What is required =>
Using the blog post about measuring up, state whether each statement below agrees with it: (a) Hannah Kearney won a bronze medal. (b) In 9th grade, the writer weighed 150 pounds. (c) In 9th grade, the writer could run a mile in under 7 minutes. Answer yes or no for each, and quote the deciding words from the post.

Source extract =>
/---

Kara Swanson's Brain Injury Blog

February 9, 2014

Measuring Cups, Moguls, Apples and Oranges

Filed under: Uncategorized — karaswanson @ 11:56 am

I can remember sitting in class in high school, seemingly a lifetime ago, and hearing my teacher talk about how we needed to learn the Metric System because our country was planning on switching over and naming the Metric System our designated, official system of measure.  It was a big deal back then, I recall, with many in an uproar that we would change, so significantly, the way we measure.

I watched the Olympics last night and saw American Hannah Kearney take the bronze in what was, for her, a cutting disappointment after her gold medal four years ago.

I saw that little flub they spoke of.  I saw her knees come apart as the hills gauged her and stole her dream finish in that split-second.

To the world, we marveled at her ability.  Wow!  To tackle those moguls and to flip and flip backwards, to land, to maneuver.

But, for her, it was a performance that disappointed, didn’t measure up, brought her to tears.

It’s funny what we remember about things…

I can vividly recall being in 9th grade swim class, standing there self-consciously with my arms crossed, trying to cover my belly.

I weighed 119 pounds at the time.  I could run a mile in under 7 minutes and I could bench-press 150 pounds.  I had teardrop muscles for thighs and I was all taught and hard and the strongest I had ever been.

There wasn’t a belly to be ashamed of.

Too often we grab measuring spoons and cups that simply no longer serve us.  No longer are valid.  No longer matter.

We turn a deaf ear to the overwhelming roar of the else, the everyone else.  We are so determined to find where we don’t measure up.  Where we disappoint.

Our ears are too big, our boobs are too small, our bellies too big, our penises too small, our chins too big, our bank accounts too small, our this and our that.  Always seemingly too….something.

It seems to me that we needn’t worry so much about what we measure with, which system we choose, but, rather, the things we measure them against. 

And maybe the everyone else should have a voice, a listen…

I hope one day that Hanna Kearney realizes what an outstanding, top-tier Olympic athlete she has been.  Wow, what an accomplishment.  To toe the podium in two consecutive Olympics.  That is truly a remarkable feat.

And the rest of us?

Do you think I should feel shame that my body is no longer as trim and muscled as it was when I was 15?  Do you think that we should waste one more moment lamenting how we no longer are as good as we once were?

\---

Word and element locating data =>
/---

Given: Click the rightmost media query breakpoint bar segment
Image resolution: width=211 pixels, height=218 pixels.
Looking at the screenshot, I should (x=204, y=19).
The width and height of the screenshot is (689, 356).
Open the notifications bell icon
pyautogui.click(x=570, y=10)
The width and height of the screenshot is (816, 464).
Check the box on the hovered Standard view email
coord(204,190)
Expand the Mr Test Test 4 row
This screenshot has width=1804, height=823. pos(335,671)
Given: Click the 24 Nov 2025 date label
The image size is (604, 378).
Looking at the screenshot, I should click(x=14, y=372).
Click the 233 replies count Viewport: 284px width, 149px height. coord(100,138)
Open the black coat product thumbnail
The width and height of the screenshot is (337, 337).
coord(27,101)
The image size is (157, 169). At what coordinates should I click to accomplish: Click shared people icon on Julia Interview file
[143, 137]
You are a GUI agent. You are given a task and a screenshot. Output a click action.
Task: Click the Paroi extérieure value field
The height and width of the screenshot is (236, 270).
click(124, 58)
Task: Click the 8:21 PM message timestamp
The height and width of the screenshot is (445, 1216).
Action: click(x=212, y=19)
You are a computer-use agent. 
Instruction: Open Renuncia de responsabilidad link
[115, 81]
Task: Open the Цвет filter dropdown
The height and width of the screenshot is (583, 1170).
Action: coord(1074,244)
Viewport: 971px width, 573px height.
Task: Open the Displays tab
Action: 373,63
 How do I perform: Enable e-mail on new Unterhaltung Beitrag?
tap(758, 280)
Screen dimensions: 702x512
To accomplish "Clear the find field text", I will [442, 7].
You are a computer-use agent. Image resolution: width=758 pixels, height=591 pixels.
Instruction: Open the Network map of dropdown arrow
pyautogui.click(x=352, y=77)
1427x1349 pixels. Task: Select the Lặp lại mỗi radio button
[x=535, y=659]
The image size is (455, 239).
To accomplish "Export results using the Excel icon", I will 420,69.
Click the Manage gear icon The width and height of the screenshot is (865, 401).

\---

Expected answer =>
(a) Yes: "saw American Hannah Kearney take the bronze"
(b) No: "I weighed 119 pounds at the time."
(c) Yes: "I could run a mile in under 7 minutes"